## Work instruction
Retype, word for word, every line of the records below starting at the one that contains "Image resolution: width=977" and ending at the one that contains "Given: Click the 3XL size column header"; include both of those lines and nothing more.
== Data extract
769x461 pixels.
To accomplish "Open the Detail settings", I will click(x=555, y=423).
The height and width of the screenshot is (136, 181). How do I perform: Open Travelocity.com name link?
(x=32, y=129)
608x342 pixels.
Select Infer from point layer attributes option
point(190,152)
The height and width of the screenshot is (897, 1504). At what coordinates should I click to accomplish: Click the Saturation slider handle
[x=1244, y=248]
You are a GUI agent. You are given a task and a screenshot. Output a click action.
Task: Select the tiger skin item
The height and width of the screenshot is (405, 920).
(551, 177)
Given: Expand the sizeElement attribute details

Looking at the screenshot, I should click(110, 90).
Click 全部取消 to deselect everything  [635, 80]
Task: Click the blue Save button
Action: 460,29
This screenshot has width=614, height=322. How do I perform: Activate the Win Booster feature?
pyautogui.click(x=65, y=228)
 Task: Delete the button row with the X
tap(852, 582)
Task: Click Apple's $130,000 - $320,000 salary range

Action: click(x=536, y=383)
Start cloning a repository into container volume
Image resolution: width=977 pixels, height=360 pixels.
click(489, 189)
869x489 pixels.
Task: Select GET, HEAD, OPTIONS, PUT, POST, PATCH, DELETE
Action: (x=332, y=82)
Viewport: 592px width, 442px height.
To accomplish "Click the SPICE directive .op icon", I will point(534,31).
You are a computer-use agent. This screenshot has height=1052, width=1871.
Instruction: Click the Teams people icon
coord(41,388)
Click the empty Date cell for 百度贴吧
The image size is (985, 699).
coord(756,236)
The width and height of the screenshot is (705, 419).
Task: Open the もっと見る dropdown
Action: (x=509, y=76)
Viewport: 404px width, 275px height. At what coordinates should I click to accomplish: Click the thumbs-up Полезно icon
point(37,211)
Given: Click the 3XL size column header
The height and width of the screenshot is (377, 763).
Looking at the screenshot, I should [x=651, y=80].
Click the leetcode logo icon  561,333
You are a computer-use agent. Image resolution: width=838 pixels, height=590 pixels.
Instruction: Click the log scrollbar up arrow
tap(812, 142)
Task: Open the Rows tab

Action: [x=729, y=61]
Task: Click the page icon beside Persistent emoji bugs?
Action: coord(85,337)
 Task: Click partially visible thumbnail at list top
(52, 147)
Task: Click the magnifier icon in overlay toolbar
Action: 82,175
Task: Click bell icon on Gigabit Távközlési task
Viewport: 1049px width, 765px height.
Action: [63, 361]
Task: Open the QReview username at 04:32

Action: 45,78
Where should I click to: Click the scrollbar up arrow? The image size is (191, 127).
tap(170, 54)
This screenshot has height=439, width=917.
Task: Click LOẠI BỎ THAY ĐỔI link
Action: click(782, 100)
====
## Your response
Image resolution: width=977 pixels, height=360 pixels.
click(489, 189)
869x489 pixels.
Task: Select GET, HEAD, OPTIONS, PUT, POST, PATCH, DELETE
Action: (x=332, y=82)
Viewport: 592px width, 442px height.
To accomplish "Click the SPICE directive .op icon", I will point(534,31).
You are a computer-use agent. This screenshot has height=1052, width=1871.
Instruction: Click the Teams people icon
coord(41,388)
Click the empty Date cell for 百度贴吧
The image size is (985, 699).
coord(756,236)
The width and height of the screenshot is (705, 419).
Task: Open the もっと見る dropdown
Action: (x=509, y=76)
Viewport: 404px width, 275px height. At what coordinates should I click to accomplish: Click the thumbs-up Полезно icon
point(37,211)
Given: Click the 3XL size column header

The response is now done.